The defenestration of Woody Allen started on Feb. 2 with a column in The New York Times by Nicholas Kristof. He began by saying all the right things — that allegations against Allen of sexually molesting the 7-year-old daughter of his one-time companion Mia Farrow had never been proved and that Allen “should be presumed innocent.” Then Kristof threw Allen out the window.
Waiting below was a mob of people who felt as Kristof did: There must be something to the allegation. Left unsaid in the Kristof column, but figuring mightily in public opinion, was the perception of Allen as odd, asocial and creepy because he had carried on an affair with another of Farrow’s adopted daughters (whom he later married) and took nude pictures of her. Here, in short, was a man supposedly capable of doing what he was accused of. Case closed.
Not quite. Allen has responded to the Kristof column in a New York Times article of his own. It is not dispositive but it is persuasive. Allen notes that he has never been charged with sexual molestation, that he passed a lie detector test soon after the alleged event (21 years ago) and that he attributes the accusation to his messy breakup with Farrow.
I am not here today to settle the matter. I have no idea what happened, but neither does Ronan Farrow, the biological child of Farrow and Allen, and soon to be a MSNBC television host, who has gone after Allen with the Twitter version of an ax. Ronan Farrow’s sincerity is not in doubt. But he was not present when the alleged crime took place, and he was a mere 4 at the time.

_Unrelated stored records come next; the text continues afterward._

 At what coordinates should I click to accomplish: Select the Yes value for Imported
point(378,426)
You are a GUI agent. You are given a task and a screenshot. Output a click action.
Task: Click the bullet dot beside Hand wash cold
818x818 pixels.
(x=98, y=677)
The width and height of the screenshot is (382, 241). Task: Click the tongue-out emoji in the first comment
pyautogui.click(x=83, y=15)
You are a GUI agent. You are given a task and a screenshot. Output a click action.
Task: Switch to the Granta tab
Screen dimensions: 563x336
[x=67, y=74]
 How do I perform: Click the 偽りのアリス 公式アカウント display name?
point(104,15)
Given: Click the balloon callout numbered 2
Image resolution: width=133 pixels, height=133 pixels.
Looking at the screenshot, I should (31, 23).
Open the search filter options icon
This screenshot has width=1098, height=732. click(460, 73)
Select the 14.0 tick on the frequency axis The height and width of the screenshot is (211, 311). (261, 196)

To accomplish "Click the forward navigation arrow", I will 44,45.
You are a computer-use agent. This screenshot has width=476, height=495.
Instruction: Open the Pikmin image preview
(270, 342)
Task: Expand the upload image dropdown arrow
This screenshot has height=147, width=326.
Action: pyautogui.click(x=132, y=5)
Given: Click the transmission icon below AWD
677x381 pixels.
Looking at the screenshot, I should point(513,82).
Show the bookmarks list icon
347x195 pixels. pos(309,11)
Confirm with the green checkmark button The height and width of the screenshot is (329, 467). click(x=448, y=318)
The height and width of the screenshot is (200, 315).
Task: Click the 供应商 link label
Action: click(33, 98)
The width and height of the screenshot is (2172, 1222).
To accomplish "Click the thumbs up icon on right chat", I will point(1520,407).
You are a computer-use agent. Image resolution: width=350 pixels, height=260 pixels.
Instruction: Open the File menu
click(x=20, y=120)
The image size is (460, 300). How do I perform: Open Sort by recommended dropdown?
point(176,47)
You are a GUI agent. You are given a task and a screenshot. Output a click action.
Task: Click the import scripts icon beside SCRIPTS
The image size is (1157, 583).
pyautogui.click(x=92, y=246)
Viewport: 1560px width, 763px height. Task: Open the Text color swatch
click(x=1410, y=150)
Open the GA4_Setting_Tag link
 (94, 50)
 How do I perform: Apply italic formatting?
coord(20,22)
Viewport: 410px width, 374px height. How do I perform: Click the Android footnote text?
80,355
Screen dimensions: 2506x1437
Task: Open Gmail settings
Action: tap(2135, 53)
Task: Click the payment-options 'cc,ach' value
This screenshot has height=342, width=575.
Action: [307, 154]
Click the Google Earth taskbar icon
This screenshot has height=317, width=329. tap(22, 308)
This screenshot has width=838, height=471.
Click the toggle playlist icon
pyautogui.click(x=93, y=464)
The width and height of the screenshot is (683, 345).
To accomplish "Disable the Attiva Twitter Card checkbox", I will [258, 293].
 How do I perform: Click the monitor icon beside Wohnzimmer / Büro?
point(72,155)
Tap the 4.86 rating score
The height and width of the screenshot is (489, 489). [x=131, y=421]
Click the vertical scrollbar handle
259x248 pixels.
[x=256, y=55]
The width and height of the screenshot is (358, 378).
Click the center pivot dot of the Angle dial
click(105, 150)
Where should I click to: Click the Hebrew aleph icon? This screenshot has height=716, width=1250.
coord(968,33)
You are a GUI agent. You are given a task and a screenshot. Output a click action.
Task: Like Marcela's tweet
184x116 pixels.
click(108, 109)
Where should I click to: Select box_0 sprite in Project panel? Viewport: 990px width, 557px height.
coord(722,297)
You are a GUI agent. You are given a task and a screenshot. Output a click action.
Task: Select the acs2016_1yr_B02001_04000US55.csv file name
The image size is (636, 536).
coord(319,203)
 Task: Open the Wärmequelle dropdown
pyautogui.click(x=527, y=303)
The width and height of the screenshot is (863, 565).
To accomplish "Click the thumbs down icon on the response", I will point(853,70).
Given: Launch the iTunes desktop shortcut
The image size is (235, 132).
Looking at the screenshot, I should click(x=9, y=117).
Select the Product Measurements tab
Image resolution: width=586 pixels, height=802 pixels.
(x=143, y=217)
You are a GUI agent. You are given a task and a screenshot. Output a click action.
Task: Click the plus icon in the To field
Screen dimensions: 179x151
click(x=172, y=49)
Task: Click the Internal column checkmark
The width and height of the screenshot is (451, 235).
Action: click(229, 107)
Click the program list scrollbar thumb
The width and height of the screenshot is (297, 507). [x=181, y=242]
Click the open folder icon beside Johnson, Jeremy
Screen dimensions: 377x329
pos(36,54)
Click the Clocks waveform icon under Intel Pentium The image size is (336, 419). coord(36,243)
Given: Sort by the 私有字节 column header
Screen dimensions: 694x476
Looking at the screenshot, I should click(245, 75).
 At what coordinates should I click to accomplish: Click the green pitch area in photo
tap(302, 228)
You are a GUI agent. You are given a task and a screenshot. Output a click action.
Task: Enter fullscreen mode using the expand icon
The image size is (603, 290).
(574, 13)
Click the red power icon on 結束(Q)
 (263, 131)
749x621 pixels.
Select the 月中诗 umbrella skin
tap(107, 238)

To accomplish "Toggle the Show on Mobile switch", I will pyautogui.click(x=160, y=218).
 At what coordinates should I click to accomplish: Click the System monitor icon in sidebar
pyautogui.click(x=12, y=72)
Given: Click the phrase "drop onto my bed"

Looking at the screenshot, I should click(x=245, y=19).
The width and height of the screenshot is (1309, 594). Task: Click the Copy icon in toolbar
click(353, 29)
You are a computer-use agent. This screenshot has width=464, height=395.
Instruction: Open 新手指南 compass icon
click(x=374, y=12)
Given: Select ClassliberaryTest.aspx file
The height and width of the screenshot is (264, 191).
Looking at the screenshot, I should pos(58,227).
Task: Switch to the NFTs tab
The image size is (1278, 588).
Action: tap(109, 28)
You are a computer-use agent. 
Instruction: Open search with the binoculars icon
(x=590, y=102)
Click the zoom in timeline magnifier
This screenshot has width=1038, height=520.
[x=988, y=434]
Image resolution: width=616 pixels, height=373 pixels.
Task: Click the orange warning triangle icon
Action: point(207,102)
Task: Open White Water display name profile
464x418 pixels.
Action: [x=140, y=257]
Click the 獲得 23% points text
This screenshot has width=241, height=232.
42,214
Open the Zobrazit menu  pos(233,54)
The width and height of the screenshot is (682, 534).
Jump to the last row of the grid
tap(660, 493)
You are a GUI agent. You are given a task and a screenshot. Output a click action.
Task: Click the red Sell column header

I am here, though, to take the New York Times to task. It published Kristof’s column, which was, a fair reading would conclude, an indictment of Allen. Kristof unloaded the terms “traumatized,” “belatedly diagnosed” and “post-traumatic stress disorder” in reference to Dylan — if they exist, so must the causes of them. He acknowledged that he is a friend of Mia and Ronan Farrow, and it was through them that he was contacted by Dylan, now 28. Kristof said he reached out to Allen, who declined to comment on the record.